Myth 2: VPDs are mild and the risks associated with vaccination are far greater than the risks associated with infection.

The facts: Diseases targeted by the free vaccinations South African babies receive are all diseases that can potentially cause severe illness and death. Common complications of measles, for example, include painful ear infections, bronchopneumonia and diarrhoea, while less common complications include encephalitis (which can result in permanent brain damage) as well as respiratory and neurological complications that could lead to death. Serious reactions to the vaccines that prevent diseases, such as measles, are extremely rare and result from rare contraindications including unknown or undisclosed allergies or diseases of the immune system.
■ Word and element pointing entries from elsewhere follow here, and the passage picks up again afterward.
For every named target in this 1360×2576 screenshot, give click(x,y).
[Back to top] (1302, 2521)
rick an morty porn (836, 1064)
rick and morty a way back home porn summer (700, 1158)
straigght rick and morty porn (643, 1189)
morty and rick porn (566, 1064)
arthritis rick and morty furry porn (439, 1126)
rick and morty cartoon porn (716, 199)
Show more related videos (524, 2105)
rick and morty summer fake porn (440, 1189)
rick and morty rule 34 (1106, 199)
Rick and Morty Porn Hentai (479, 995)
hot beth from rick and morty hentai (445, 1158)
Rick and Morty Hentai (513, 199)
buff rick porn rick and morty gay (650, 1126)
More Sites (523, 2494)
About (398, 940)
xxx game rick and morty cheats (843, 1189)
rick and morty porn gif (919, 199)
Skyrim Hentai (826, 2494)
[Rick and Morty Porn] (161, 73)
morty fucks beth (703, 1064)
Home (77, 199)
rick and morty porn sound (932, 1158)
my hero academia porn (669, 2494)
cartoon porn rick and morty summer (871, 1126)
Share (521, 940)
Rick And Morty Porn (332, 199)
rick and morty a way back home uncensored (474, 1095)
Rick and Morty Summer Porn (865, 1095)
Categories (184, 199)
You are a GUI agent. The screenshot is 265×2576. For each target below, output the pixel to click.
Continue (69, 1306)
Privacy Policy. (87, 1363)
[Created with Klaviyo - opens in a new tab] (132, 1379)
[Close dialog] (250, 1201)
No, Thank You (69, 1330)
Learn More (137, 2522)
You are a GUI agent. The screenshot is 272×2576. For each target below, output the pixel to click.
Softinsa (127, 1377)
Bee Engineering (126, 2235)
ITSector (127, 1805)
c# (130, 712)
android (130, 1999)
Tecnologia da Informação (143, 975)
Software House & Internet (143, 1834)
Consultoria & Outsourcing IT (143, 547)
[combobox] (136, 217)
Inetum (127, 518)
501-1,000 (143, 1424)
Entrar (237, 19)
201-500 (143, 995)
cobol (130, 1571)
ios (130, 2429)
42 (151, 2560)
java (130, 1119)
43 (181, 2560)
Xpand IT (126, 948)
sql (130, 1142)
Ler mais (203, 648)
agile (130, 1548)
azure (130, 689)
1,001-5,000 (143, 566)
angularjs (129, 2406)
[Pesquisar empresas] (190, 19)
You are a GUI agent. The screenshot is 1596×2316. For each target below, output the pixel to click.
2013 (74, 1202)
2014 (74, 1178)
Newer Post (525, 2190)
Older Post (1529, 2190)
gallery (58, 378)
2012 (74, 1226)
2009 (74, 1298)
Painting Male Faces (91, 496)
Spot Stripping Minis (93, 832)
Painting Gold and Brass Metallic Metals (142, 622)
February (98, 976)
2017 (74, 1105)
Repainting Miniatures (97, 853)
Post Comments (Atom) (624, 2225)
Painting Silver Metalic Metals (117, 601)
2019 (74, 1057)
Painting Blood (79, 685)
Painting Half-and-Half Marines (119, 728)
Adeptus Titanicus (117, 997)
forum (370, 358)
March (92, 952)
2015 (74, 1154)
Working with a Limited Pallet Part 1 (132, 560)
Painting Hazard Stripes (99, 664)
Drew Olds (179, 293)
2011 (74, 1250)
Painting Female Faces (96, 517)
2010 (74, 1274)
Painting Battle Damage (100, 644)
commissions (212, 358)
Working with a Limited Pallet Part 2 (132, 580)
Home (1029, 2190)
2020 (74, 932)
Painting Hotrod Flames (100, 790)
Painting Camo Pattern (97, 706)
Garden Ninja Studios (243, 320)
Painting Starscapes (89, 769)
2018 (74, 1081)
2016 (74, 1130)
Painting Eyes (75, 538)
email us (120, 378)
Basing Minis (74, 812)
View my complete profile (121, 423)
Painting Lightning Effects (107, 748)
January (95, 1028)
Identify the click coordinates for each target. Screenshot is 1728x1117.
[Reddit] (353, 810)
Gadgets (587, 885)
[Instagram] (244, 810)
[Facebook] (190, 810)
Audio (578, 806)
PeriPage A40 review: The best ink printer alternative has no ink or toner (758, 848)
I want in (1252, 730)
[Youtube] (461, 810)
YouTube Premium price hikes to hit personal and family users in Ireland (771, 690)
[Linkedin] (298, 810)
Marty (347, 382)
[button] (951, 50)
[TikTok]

Common side effects like tenderness, redness and mild fever are not severe and are short-lived.

ALSO SEE: Baby measles  – what you need to know

Myth 3: VPDs are virtually eradicated, so why should I bother?

The facts: Diseases don’t just disappear and it’s due to “bother” that they are eradicated. When most of the population is vaccinated against a viral or bacterial disease, it’s very difficult for the disease to spread. For example, diphtheria, which killed thousands of children (and adults) before the 20th century, is now considered rare − thanks to high coverage with the diphtheria vaccine.
However, this disease made an appearance on our shores with 15 cases reported in KwaZulu-Natal in 2015, resulting in four deaths. It takes just one unvaccinated individual exposed to the disease to become infected and start an outbreak in other unvaccinated people. If we don’t continuously immunise against a disease until it’s eradicated (as was the case with smallpox), we could see diseases that were previously under control causing epidemics once again.

Myth 4: The MMR causes autism.

The facts: Many serious illnesses will occur in children whether or not they have been vaccinated, which is why it’s important to understand that “following immunisation” does not mean “caused by immunisation”. The first signs and symptoms of autism coincidentally appear at around the same age when children in the UK receive their measles, mumps and rubella (MMR) vaccine, which is why the link was originally conceptualised. The autism myth was based on a small 1998 study of 12 UK children and has since been fully refuted by many large independent studies following millions of children.
The article was withdrawn from The Lancet in 2010 and the author was struck off the medical register by the UK General Medical Council. However, although the Strategic Advisory Group of Experts (SAGE) on Immunization has stated that there is no evidence of serious adverse events following immunisation, the public needs more convincing.

ALSO SEE: Yet another study finds no link between vaccine and autism

Vaccine hesitancy

According to Lee, vaccination, as opposed to vaccines, saves lives and high vaccine coverage is required to have a positive impact on the burden of disease. The WHA has declared 2011 to 2020 “The Decade of Vaccines” with a vision to achieve universal access to immunisation. The WHO recently voiced concerns about vaccine hesitancy, which is defined as people delaying or refusing vaccines for their children or themselves. Globally, one in five children still don’t get routine immunisations, with an estimated 1.5 million children dying every year from VPDs. “The issue is complex and influenced by factors including misinformation, concerns regarding vaccine safety, myths, mistrust and complacency.” She adds “much of this is fuelled by the anti-vaccine lobbyists and the easy access to internet propaganda. However, the fact is that without vaccination there’s no protection.”